William Angus VC is the most famous son of Carluke, a small town in Lanarkshire, Scotland. On leaving school he was employed as a miner, but escaped the rigours of that work when his soccer abilities led to him joining Glasgow Celtic as a professional footballer. As he struggled to gain a place in the strong Celtic team of that time, his sporting days were interrupted by the outbreak of war.

As men were being called to arms on the Western Front of France, a recruiting drive was held near Carluke. Sergeant Major George Caven of the famous Highland Light Infantry addressed many of the town's young men, telling them of the need for more troops to join those fighting for King and Country.
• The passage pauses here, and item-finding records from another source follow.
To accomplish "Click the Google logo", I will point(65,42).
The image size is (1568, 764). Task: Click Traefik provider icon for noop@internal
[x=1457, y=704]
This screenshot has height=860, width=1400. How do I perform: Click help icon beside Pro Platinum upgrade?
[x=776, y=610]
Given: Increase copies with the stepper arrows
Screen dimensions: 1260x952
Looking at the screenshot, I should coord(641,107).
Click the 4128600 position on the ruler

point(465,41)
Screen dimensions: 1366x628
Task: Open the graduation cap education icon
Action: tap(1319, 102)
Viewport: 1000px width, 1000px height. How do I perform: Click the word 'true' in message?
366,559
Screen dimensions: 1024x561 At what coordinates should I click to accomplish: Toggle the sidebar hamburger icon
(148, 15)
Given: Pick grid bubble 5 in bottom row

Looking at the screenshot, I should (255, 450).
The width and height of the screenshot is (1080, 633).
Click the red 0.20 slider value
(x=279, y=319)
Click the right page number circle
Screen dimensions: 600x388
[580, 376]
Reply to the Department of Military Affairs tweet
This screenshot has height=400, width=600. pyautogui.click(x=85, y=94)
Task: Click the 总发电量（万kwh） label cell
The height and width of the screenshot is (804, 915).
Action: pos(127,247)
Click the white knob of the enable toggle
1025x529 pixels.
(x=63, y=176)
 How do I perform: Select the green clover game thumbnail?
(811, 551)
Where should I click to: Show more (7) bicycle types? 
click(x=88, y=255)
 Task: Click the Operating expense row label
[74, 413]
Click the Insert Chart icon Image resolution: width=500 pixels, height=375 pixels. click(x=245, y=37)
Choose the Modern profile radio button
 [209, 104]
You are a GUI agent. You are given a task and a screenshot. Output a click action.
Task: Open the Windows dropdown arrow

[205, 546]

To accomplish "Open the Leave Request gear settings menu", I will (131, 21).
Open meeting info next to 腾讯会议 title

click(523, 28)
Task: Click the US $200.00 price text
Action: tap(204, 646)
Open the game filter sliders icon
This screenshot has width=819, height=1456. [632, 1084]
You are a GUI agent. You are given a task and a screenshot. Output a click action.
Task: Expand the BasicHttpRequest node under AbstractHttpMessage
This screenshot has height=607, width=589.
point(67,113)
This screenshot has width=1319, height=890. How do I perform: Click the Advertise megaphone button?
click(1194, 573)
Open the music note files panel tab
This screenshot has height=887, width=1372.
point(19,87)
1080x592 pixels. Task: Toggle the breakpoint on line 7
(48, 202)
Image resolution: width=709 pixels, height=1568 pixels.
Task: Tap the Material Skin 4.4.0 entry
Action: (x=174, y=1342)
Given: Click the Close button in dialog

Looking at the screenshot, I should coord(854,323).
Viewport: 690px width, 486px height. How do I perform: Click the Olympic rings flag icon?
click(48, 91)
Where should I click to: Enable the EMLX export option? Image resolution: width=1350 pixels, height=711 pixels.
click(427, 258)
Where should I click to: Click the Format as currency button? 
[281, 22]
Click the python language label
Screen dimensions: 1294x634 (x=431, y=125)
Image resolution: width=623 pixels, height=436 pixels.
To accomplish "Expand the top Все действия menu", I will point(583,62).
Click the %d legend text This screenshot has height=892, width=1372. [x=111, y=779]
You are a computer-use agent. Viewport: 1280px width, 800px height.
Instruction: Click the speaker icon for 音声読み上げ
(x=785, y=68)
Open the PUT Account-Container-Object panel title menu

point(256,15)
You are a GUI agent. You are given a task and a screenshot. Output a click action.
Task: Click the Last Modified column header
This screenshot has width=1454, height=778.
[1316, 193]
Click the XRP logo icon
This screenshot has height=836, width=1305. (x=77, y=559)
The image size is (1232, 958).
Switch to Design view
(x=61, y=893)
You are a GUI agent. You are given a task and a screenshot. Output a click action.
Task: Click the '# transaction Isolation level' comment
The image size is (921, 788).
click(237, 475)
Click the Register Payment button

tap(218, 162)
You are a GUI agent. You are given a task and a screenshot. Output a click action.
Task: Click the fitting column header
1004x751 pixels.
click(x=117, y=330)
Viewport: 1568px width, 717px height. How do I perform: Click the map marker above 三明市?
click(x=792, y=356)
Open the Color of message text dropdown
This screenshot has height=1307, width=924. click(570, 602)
Two of the volunteers he signed up that day were William Angus and James Martin, both townsmen of Carluke, whose careers and lives were to be later inexorably bound up in an amazing example of humanity and great courage.

Both men were sent to Dunoon for training with the Territorial Battalion of the Highland Light Infantry. On completion of training, they learned that their battalion was not to be immediately sent into action. To overcome this, both men volunteered for an attachment to the 8th Royal Scots, who were heading for the Western Front a few days later.

Thrown into the turmoil of trench warfare, the two men were quickly separated when Angus was wounded by gunfire. After recovering from his wounds, Angus returned to the trenches. A few weeks later his path was again to cross that of James Martin, in an event that was to inspire people around the world, but none more so that those in their small town of Carluke, who understood exactly what drove one of her sons to risk certain death for another.